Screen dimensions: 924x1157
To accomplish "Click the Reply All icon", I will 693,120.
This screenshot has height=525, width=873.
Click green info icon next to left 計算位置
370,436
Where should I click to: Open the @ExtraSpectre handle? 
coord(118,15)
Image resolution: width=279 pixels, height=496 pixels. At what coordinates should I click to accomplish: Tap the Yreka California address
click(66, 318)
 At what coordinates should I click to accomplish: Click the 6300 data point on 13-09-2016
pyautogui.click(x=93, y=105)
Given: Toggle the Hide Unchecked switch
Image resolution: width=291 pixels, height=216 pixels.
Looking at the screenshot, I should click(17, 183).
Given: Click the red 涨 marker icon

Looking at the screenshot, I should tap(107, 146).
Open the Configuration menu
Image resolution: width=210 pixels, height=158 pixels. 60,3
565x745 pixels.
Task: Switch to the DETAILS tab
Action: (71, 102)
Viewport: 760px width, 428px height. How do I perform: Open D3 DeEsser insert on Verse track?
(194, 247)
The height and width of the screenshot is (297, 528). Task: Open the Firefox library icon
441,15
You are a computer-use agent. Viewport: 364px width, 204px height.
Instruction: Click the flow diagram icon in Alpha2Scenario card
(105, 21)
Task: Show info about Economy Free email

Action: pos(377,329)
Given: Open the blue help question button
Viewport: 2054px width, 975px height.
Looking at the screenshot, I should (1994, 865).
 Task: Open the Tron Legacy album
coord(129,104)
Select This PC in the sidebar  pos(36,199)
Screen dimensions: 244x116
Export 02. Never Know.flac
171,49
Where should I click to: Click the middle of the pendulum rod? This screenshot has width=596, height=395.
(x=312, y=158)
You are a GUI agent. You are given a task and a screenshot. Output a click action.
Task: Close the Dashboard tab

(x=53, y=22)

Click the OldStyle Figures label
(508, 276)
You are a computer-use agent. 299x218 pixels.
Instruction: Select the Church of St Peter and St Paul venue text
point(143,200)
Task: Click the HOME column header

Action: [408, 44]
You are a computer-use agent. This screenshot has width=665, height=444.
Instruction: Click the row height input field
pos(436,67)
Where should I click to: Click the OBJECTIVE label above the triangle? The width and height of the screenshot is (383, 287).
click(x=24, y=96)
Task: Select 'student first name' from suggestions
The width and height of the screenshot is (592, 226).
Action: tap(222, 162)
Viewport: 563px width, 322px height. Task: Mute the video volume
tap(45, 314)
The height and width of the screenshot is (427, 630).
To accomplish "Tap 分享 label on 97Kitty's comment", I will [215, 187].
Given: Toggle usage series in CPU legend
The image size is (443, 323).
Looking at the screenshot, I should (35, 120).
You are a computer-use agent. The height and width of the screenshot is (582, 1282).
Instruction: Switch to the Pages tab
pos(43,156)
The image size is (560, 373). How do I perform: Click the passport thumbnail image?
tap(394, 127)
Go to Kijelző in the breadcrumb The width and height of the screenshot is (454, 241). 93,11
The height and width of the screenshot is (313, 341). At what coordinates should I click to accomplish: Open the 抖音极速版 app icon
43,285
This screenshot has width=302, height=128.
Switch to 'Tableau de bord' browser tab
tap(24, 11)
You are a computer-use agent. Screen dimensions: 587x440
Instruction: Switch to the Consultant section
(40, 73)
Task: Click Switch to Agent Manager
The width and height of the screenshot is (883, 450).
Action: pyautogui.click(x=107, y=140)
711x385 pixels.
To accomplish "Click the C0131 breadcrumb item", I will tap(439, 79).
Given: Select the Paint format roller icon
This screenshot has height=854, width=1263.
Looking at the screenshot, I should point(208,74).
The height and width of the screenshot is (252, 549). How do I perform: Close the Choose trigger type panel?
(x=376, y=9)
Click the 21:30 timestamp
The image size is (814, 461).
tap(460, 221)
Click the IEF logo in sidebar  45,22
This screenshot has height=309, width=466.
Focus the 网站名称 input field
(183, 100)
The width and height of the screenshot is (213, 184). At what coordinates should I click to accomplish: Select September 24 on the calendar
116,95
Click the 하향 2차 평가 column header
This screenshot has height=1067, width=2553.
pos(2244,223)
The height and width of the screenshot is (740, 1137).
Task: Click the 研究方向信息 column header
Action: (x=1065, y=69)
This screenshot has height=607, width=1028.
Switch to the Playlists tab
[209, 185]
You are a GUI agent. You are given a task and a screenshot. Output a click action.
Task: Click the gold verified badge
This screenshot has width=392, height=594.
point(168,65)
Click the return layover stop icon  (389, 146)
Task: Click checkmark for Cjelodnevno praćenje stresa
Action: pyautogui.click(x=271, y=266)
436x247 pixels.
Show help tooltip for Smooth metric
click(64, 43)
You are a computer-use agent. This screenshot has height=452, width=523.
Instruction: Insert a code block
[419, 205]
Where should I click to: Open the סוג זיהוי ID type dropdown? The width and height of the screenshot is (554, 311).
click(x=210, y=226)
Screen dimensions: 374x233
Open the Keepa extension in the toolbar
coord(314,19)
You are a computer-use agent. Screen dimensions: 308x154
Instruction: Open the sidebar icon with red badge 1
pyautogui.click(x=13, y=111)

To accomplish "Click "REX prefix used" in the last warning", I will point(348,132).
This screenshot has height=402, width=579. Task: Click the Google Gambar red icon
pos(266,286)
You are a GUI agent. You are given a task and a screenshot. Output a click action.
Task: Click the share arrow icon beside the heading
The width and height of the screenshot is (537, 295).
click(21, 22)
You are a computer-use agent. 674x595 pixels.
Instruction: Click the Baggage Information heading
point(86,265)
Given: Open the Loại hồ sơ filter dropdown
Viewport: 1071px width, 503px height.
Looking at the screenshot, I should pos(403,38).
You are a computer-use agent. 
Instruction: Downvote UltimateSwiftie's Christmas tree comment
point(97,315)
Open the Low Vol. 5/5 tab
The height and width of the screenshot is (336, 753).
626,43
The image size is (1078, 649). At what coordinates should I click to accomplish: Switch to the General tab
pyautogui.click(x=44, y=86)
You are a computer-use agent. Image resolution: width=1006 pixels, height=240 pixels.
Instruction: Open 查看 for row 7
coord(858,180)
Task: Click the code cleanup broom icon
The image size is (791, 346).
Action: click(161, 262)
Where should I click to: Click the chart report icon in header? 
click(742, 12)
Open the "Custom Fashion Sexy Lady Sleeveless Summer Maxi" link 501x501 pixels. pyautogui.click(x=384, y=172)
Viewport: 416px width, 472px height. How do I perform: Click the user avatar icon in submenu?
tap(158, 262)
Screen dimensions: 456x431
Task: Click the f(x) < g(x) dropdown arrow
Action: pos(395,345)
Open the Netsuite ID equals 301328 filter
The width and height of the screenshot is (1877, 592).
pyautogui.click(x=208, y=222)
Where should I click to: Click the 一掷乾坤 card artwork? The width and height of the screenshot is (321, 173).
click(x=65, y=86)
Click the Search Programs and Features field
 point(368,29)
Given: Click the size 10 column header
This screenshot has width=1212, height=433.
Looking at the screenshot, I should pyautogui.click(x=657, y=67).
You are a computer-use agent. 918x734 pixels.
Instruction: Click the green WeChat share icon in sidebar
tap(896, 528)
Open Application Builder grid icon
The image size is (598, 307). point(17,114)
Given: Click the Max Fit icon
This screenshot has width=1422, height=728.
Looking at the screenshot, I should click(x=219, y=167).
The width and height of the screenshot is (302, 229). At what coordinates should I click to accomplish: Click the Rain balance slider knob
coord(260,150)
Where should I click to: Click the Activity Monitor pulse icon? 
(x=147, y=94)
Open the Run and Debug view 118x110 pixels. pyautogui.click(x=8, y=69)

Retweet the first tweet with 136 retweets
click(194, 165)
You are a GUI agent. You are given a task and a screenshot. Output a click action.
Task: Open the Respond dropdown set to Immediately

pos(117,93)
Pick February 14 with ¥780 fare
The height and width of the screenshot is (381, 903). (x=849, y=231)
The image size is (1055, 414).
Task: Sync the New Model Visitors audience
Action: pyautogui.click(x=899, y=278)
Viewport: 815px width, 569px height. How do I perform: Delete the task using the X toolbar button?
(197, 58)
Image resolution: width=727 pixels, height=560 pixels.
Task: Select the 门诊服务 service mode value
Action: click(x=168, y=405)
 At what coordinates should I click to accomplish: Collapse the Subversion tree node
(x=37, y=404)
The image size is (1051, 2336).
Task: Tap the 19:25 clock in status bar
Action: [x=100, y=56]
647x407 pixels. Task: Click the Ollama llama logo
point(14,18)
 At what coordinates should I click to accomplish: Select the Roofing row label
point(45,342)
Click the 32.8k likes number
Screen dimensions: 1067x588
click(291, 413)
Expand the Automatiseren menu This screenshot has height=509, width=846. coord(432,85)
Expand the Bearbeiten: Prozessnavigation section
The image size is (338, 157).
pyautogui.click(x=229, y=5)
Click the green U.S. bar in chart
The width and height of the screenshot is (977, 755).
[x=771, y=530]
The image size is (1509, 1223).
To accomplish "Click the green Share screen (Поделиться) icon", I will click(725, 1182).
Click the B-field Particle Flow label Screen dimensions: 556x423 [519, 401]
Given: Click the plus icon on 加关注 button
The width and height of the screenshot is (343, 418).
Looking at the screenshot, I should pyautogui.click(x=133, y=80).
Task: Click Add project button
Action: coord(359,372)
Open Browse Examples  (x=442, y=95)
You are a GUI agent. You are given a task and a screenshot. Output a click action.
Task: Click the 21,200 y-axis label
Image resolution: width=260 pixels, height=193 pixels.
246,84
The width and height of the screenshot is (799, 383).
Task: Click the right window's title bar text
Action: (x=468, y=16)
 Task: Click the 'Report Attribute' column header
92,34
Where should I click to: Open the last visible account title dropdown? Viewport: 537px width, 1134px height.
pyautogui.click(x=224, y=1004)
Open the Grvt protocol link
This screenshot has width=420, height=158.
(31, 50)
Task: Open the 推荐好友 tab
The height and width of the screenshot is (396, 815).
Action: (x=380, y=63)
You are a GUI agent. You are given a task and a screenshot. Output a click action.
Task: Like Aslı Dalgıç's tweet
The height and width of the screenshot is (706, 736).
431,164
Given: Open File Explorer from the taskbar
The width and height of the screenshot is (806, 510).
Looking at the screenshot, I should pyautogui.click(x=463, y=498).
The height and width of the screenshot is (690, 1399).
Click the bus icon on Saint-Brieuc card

══════════════════════════════

## Task description
Give back exactly the lines above, from the line containing "Where should I click to: Click the Activity" through the line containing "Expand the Automatiseren", with both end lines and nothing more.

## Solved problem
Where should I click to: Click the Activity Monitor pulse icon? 
(x=147, y=94)
Open the Run and Debug view 118x110 pixels. pyautogui.click(x=8, y=69)

Retweet the first tweet with 136 retweets
click(194, 165)
You are a GUI agent. You are given a task and a screenshot. Output a click action.
Task: Open the Respond dropdown set to Immediately

pos(117,93)
Pick February 14 with ¥780 fare
The height and width of the screenshot is (381, 903). (x=849, y=231)
The image size is (1055, 414).
Task: Sync the New Model Visitors audience
Action: pyautogui.click(x=899, y=278)
Viewport: 815px width, 569px height. How do I perform: Delete the task using the X toolbar button?
(197, 58)
Image resolution: width=727 pixels, height=560 pixels.
Task: Select the 门诊服务 service mode value
Action: click(x=168, y=405)
 At what coordinates should I click to accomplish: Collapse the Subversion tree node
(x=37, y=404)
The image size is (1051, 2336).
Task: Tap the 19:25 clock in status bar
Action: [x=100, y=56]
647x407 pixels. Task: Click the Ollama llama logo
point(14,18)
 At what coordinates should I click to accomplish: Select the Roofing row label
point(45,342)
Click the 32.8k likes number
Screen dimensions: 1067x588
click(291, 413)
Expand the Automatiseren menu This screenshot has height=509, width=846. coord(432,85)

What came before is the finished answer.